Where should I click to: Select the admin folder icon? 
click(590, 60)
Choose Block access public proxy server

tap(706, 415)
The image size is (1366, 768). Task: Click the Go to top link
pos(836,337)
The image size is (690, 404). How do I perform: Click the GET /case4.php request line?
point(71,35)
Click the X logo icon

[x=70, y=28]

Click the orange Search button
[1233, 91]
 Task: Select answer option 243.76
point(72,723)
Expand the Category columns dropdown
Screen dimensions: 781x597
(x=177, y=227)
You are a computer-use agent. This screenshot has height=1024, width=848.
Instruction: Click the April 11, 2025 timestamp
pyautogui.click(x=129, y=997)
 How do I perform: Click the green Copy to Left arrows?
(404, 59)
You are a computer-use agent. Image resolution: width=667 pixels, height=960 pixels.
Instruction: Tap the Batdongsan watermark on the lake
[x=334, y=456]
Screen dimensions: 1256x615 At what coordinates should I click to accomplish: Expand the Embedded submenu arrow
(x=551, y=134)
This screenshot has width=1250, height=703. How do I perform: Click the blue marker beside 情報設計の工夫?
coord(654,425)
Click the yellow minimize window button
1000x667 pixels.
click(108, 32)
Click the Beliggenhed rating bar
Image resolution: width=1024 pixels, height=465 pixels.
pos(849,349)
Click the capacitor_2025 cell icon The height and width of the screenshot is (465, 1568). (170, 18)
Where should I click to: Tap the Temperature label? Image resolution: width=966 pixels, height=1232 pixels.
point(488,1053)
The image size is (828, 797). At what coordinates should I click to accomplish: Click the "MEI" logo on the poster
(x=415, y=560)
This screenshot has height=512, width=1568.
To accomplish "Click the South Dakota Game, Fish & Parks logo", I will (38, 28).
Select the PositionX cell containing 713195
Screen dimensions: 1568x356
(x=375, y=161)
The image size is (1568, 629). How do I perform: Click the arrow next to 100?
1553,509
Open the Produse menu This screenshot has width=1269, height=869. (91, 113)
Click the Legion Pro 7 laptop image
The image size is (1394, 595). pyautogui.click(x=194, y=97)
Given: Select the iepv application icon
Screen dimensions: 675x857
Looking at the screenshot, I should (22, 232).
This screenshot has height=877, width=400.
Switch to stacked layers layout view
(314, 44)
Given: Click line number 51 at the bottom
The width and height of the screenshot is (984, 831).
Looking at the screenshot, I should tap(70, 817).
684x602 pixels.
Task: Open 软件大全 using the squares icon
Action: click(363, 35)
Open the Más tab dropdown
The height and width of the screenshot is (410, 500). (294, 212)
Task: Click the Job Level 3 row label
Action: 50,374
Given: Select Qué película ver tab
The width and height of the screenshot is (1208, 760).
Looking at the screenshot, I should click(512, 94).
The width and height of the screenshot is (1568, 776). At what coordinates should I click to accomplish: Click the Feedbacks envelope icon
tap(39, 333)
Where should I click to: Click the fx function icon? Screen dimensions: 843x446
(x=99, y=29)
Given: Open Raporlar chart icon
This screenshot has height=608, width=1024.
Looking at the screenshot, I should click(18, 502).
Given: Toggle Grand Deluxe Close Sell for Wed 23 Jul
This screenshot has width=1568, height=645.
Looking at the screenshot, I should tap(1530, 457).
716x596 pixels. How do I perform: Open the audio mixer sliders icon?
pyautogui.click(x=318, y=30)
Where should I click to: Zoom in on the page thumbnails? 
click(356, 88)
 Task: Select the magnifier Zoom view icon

----

=== The problem ===
Please retype, with no changes, the lines that run from the first line of the entries to the line with "You are a computer-use agent. This", both ends included.

=== Response box ===
Where should I click to: Select the admin folder icon? 
click(590, 60)
Choose Block access public proxy server

tap(706, 415)
The image size is (1366, 768). Task: Click the Go to top link
pos(836,337)
The image size is (690, 404). How do I perform: Click the GET /case4.php request line?
point(71,35)
Click the X logo icon

[x=70, y=28]

Click the orange Search button
[1233, 91]
 Task: Select answer option 243.76
point(72,723)
Expand the Category columns dropdown
Screen dimensions: 781x597
(x=177, y=227)
You are a computer-use agent. This screenshot has height=1024, width=848.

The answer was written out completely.